New definitions of education also need to be flexible enough to accommodate a range of ‘units of analysis’, since HPE research is increasingly proposing an interdependent way of thinking about learning,17 with both individual and workplace affordances being important. In other words, the unit of analysis for education research might be an individual learner or educator, but it might also be a dyad or a triad, an interaction, learning moment or learning event, a healthcare team participating in a QI project or a medical school cohort, an organisation, etc. HPE researchers are increasingly drawing on sociocultural theories, to supplement the psychological theories that predominated previously. As Billett puts it: ‘through engaging in work activities, individuals come to change what they know and do. This is called learning’ (p208).10 He goes on to recommend practice pedagogies to promote learning in and through workplace activities and interactions, such as storytelling, verbalisation and guided learning,14 which goes well beyond information provision. This renewed focus on professional relationships and the contexts that support learning holds significant potential to build upon existing, more individualistic, research studies.

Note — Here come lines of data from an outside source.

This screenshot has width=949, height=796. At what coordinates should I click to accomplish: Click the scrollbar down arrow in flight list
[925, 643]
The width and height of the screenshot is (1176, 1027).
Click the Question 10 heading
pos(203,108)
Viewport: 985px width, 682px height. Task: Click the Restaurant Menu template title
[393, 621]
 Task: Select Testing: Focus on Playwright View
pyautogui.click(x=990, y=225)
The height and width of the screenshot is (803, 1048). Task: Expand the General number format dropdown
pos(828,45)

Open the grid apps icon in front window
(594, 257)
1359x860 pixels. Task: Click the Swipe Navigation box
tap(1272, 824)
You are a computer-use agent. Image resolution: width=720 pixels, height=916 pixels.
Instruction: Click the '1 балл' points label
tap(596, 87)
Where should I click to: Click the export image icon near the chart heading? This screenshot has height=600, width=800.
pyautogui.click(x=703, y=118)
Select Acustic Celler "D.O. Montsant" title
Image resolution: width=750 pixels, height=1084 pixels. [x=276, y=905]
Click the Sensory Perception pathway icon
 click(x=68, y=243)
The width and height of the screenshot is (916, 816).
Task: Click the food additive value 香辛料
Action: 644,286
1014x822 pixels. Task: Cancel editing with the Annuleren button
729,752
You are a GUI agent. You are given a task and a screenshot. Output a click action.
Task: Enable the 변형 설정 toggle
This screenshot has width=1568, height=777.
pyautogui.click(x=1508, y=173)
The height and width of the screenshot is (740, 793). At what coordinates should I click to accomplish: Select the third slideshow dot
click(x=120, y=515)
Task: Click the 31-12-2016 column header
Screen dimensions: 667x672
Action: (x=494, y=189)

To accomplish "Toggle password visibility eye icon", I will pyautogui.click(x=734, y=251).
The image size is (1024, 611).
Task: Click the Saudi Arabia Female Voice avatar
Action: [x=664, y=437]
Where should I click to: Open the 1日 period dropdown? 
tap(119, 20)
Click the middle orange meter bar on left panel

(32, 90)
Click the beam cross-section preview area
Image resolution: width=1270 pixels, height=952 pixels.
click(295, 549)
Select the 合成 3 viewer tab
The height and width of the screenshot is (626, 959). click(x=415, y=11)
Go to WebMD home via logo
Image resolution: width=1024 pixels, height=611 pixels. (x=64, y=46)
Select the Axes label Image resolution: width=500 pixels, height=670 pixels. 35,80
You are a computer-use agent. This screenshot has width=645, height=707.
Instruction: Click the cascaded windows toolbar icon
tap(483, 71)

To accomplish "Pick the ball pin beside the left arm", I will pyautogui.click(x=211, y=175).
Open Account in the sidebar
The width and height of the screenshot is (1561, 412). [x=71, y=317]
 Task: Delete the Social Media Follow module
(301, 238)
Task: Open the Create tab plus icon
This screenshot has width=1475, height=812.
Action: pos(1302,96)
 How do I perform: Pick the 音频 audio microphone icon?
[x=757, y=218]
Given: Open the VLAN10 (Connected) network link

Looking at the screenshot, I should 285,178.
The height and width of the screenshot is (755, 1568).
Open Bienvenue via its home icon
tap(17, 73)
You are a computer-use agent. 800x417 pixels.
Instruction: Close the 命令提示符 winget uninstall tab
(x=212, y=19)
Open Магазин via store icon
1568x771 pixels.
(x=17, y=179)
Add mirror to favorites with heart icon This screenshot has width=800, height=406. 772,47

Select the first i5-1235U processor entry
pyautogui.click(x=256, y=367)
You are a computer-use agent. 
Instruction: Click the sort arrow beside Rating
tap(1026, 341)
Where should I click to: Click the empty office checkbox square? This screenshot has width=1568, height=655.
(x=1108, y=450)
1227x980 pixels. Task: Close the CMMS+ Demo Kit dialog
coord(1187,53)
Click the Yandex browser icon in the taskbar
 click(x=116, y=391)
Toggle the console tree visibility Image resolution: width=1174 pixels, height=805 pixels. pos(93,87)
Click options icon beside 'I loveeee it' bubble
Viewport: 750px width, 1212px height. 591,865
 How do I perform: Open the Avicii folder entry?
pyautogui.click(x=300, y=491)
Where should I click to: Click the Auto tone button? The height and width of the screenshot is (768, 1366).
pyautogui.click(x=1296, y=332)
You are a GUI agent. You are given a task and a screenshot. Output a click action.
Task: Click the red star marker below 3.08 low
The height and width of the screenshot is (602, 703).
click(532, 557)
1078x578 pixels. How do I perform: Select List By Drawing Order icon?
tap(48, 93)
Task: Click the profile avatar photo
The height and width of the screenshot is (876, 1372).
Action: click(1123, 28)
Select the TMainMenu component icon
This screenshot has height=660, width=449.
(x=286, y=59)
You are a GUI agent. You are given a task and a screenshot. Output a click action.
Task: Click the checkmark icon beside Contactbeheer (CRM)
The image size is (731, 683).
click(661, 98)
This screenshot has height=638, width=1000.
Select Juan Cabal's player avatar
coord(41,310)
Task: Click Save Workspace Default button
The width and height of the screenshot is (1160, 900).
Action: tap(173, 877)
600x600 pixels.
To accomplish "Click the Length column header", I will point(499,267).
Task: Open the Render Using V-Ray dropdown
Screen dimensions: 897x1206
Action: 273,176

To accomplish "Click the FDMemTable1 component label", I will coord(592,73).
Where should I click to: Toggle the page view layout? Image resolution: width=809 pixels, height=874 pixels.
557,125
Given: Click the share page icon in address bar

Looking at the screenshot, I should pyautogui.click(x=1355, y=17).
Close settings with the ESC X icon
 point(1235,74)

These developments have exciting implications! If education was defined as relational, rather than as information provision, in light of developing theory and evidence, then future HPE interventions would likely adapt to meet the new definition. We predict that educational interventions meeting this new definition would have significantly greater impact on educational and healthcare outcomes than currently reported. For example, a Cochrane review concluded that audit and feedback generally leads to small but potentially important improvements in professional practice,18 yet this is based on a synthesis of all studies meeting current definitions (ie, including those interventions that HPE researchers might predict to have limited, null or even negative effect). If only those studies involving dialogue and relationships were included in the review, we predict the impact would be greater.
To conclude, in this editorial, we have explored the strong parallels and alignment between this study and the wider HPE research field. Like Luetsch and colleagues,1 our HPE research has highlighted the importance of dialogue, within psychologically safe relationships, that take account of the complexity of practice. We have also made the case that existing definitions need to evolve beyond a conception of ‘education as information provision’, to ‘education as relational’. The earlier focus on information provision and individual learners can now give way to a focus on learners interdependent with their learning environments, within teams, organisations and health systems. With this understanding of education, its potential to transform individuals, organisations and society is huge.